# Work request:
Could you please retype exactly the lines from the start of the records below through the line that contains "Screen dimensions: 952x632", both included, and leave out the pictures?

======== Supplied data ========

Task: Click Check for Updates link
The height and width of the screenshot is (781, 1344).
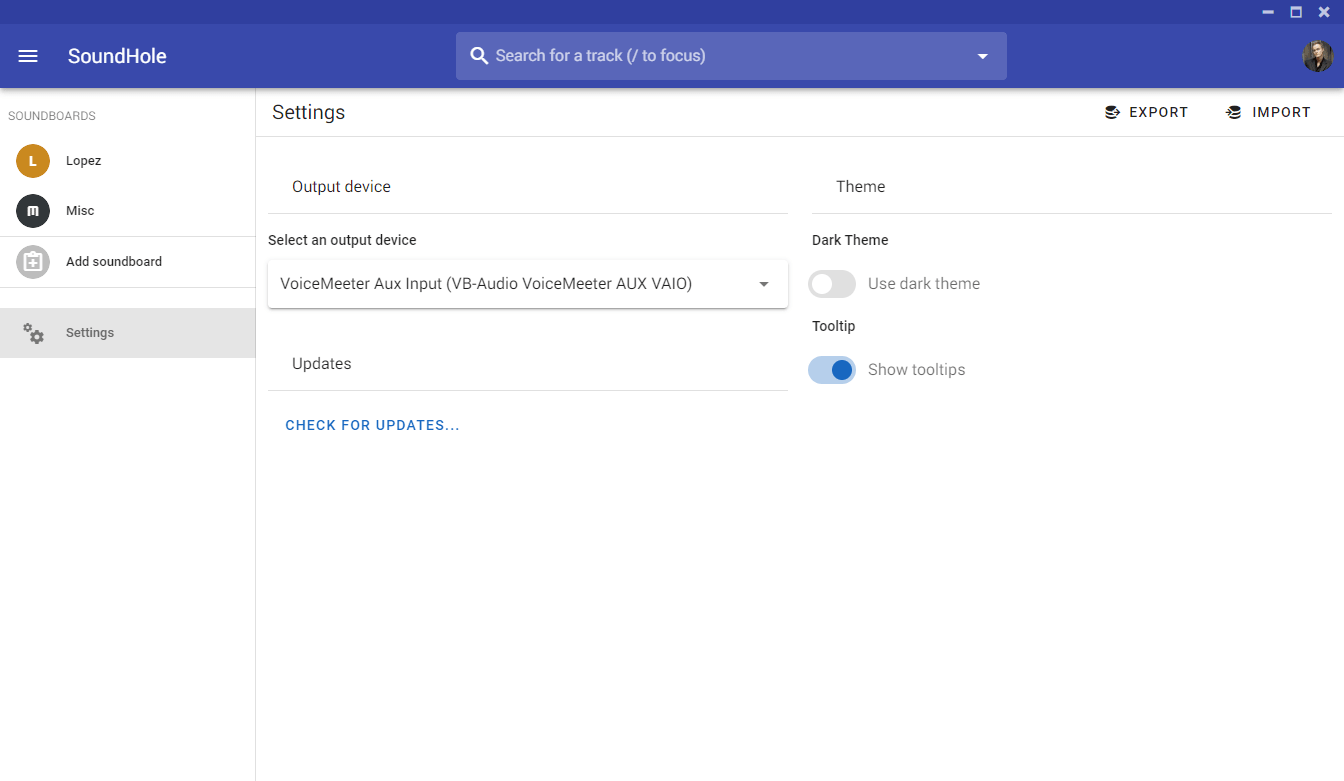Action: pyautogui.click(x=372, y=425)
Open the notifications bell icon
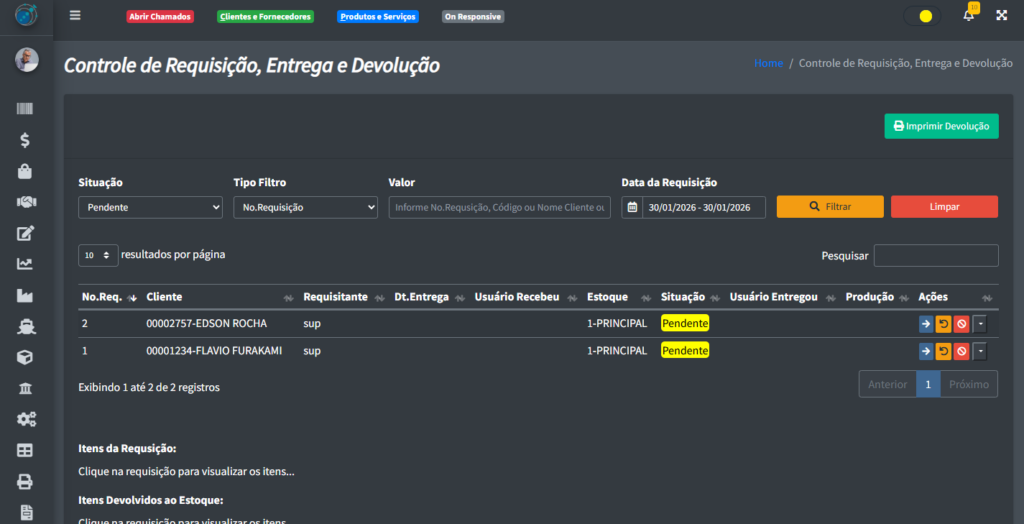Viewport: 1024px width, 524px height. 968,16
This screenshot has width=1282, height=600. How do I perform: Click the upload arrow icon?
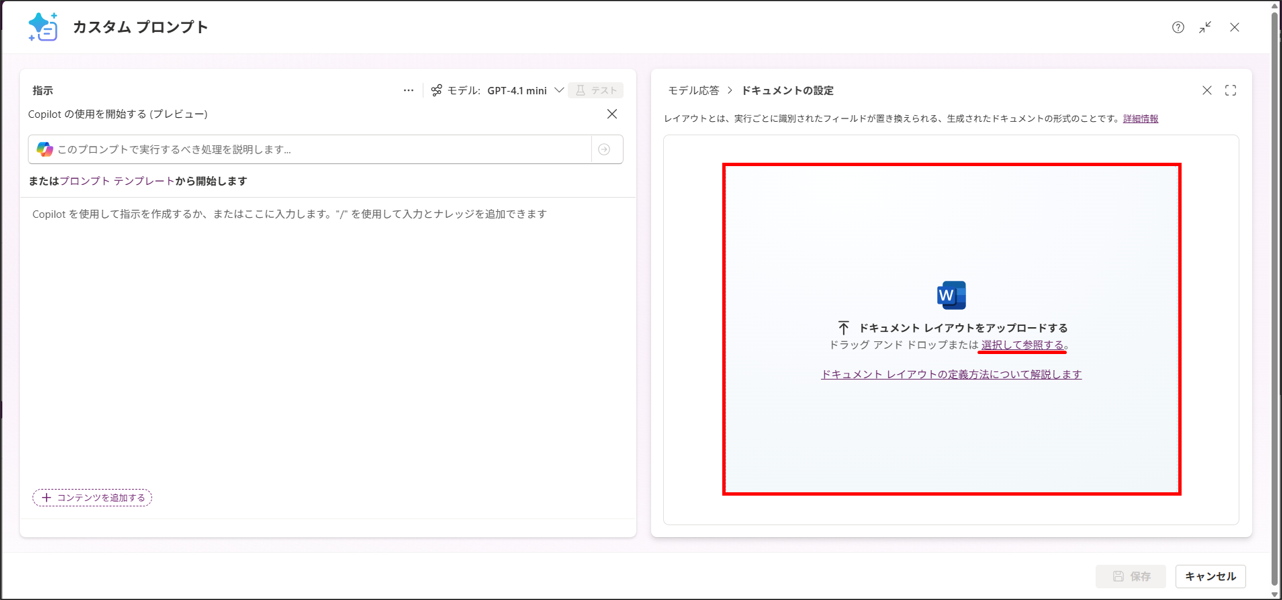tap(843, 328)

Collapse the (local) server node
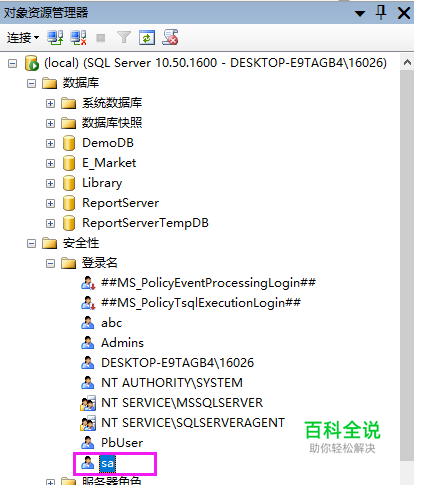point(12,63)
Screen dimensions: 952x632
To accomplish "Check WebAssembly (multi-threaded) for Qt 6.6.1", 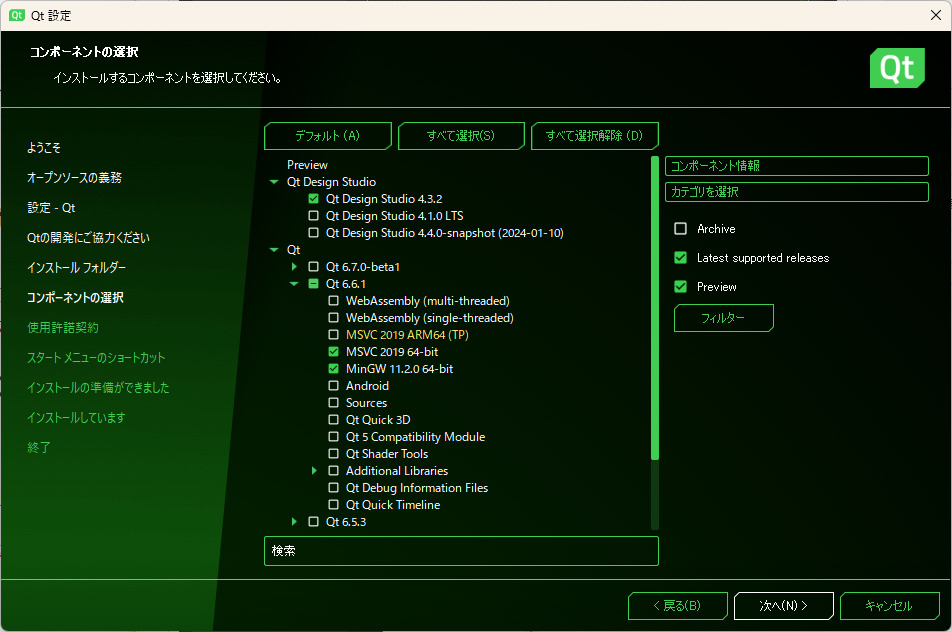I will (334, 300).
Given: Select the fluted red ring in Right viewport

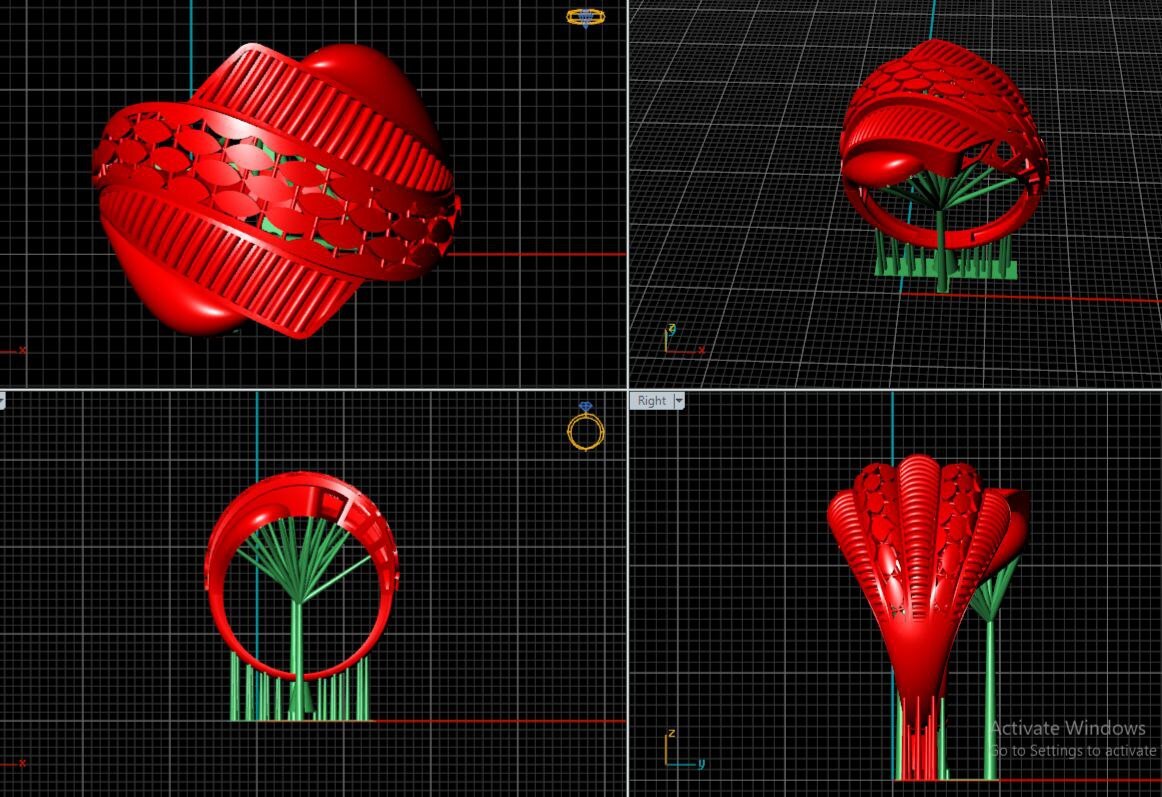Looking at the screenshot, I should (x=915, y=560).
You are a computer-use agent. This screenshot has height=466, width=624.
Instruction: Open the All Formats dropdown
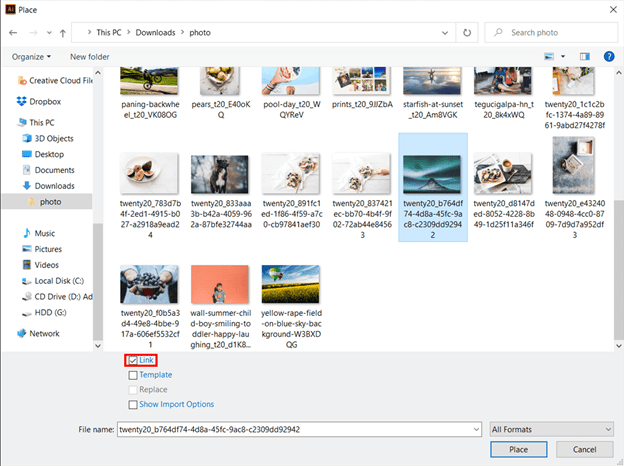tap(551, 429)
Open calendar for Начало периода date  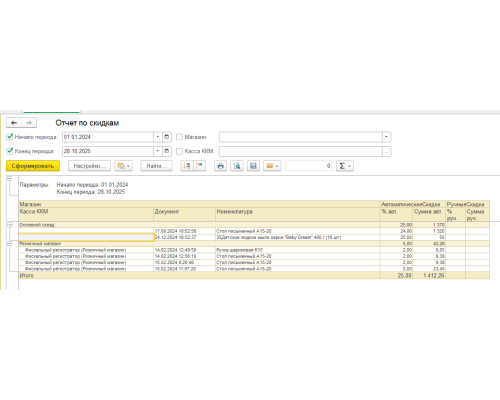(x=167, y=137)
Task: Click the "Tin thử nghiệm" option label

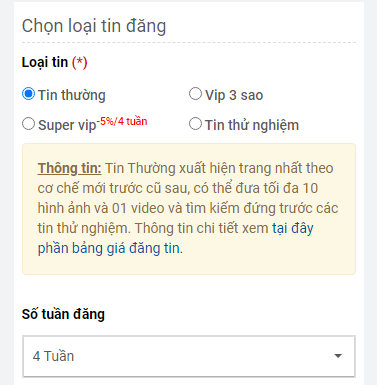Action: (x=252, y=125)
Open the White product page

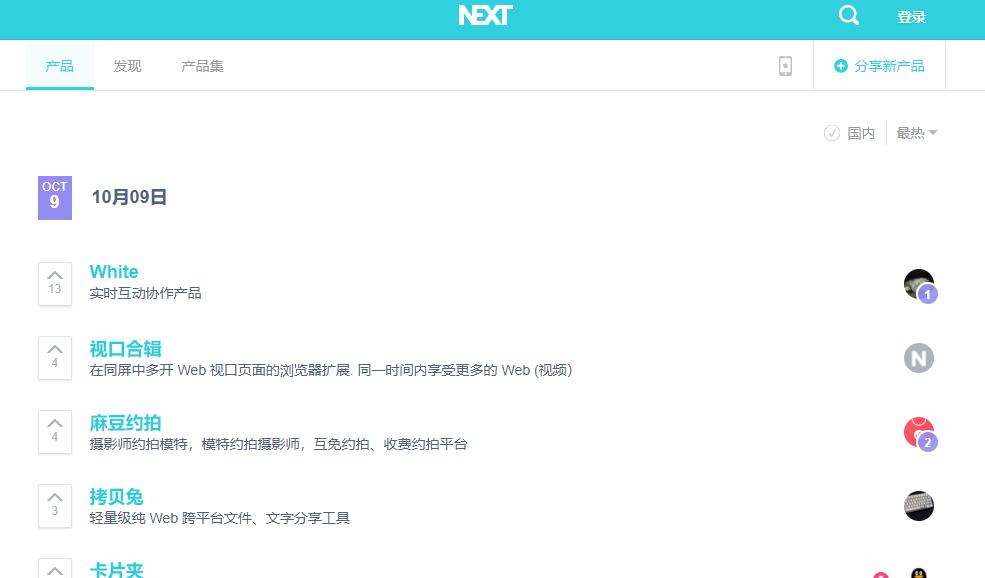(113, 271)
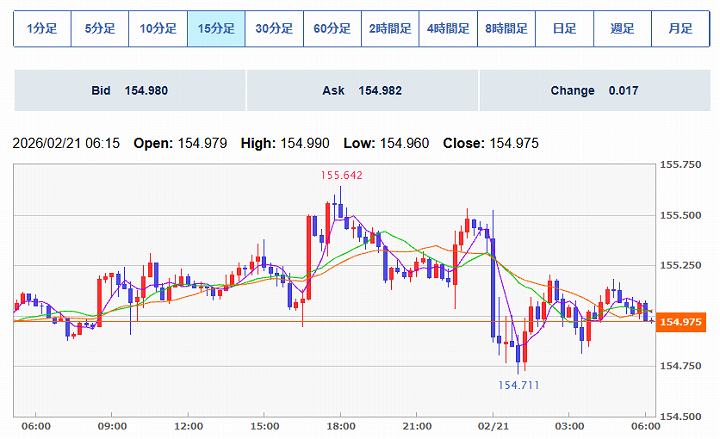This screenshot has width=720, height=439.
Task: Switch to the 1分足 timeframe tab
Action: click(42, 29)
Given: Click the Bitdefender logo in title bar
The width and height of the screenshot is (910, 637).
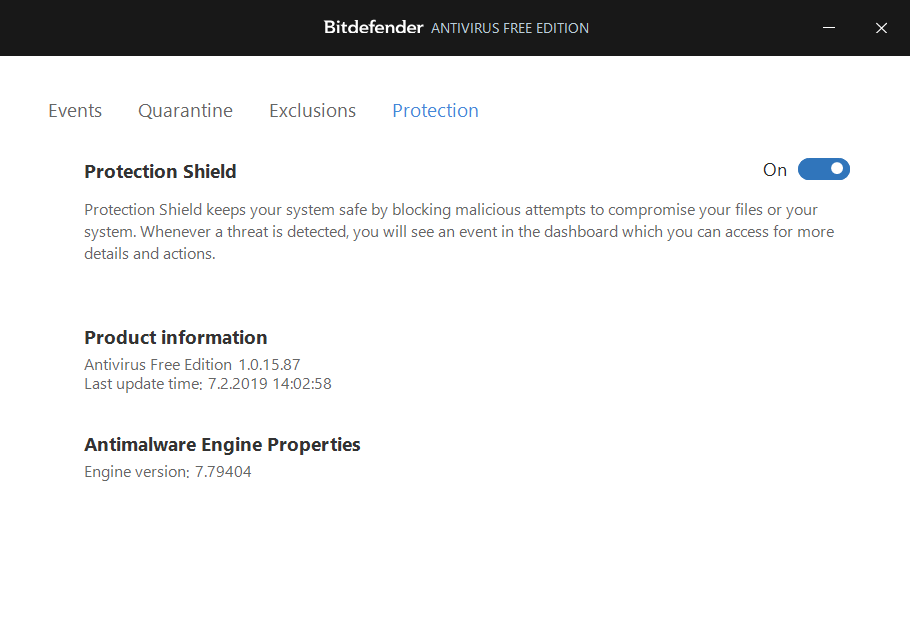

========

# Result:
Task: Click Check for Updates link
The height and width of the screenshot is (781, 1344).
Action: pyautogui.click(x=372, y=425)
Open the notifications bell icon
Viewport: 1024px width, 524px height. 968,16
This screenshot has width=1282, height=600. How do I perform: Click the upload arrow icon?
tap(843, 328)

Collapse the (local) server node
point(12,63)
Screen dimensions: 952x632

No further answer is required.